Mark Wahlberg plays the obedient, trusted son Joseph.  He joined the Police Department and has risen to the rank of Captain.  He is angry at his brother for leaving home and the family business.  Bobby is angry at him for messing up the good thing he thinks he has going, and the condemnation he feels.

Tensions heighten because Joe is the head of the new drug task force.  He and his father inform Bobby that the owner’s nephew is a Russian mobster dealing drugs out of the club.  Soon Bobby will have to choose between his real family and the family he thinks he loves- the one that tolerates and supports his very indulgent lifestyle.
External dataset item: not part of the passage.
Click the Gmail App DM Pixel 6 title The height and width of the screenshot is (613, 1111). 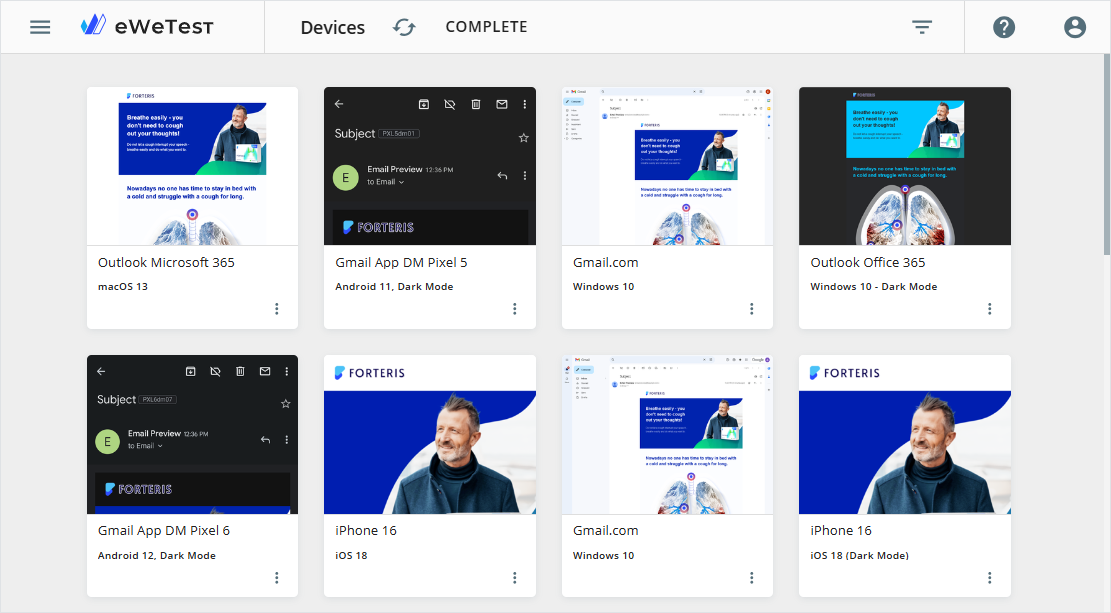[x=164, y=530]
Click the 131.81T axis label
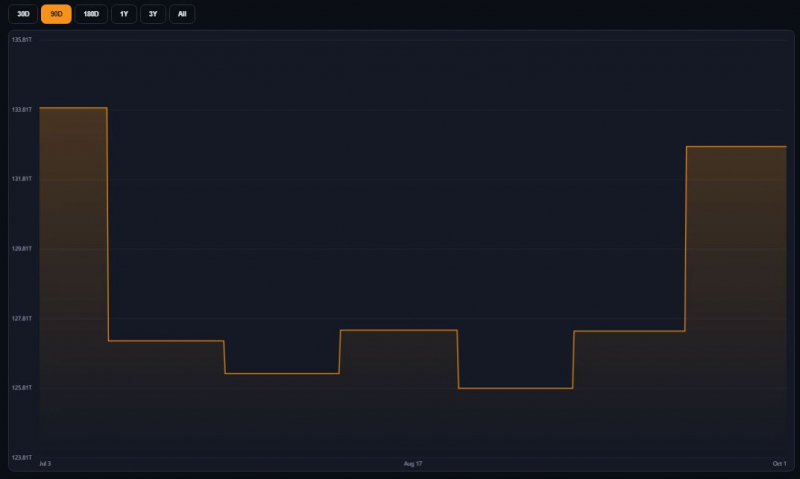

What emerges is an average cop drama with a fantastic performance by Joaquin.  Not all that happens makes sense, particularly during the car chase.  The ending seems a bit under-whelming as well.  The most interesting aspect of the movie was the family relationships as Bobby comes home seeking redemption.  Like Jesus’ story of the Prodigal, the ‘stay-at-home’ brother resents the welcome home the licentious brother receives.  Only time reveals Joseph’s true motivations for the “righteous” life he led.  Funny how we just can’t escape Christ’s teaching, no matter how hard we try.

The movie starts off with more Eva Mendes than I needed to see, and some topless dancers.  After about 5 minutes the nudity is done.  Being a crime drama, there is plenty of bad language.  Though there is plenty of action, it is not graphic- except for a fight in an apartment.

Unfortunately this movie has had much better competition in this genre (American Gangster, The Departed).  We Own the Night doesn’t own the genre, but makes a respectable showing.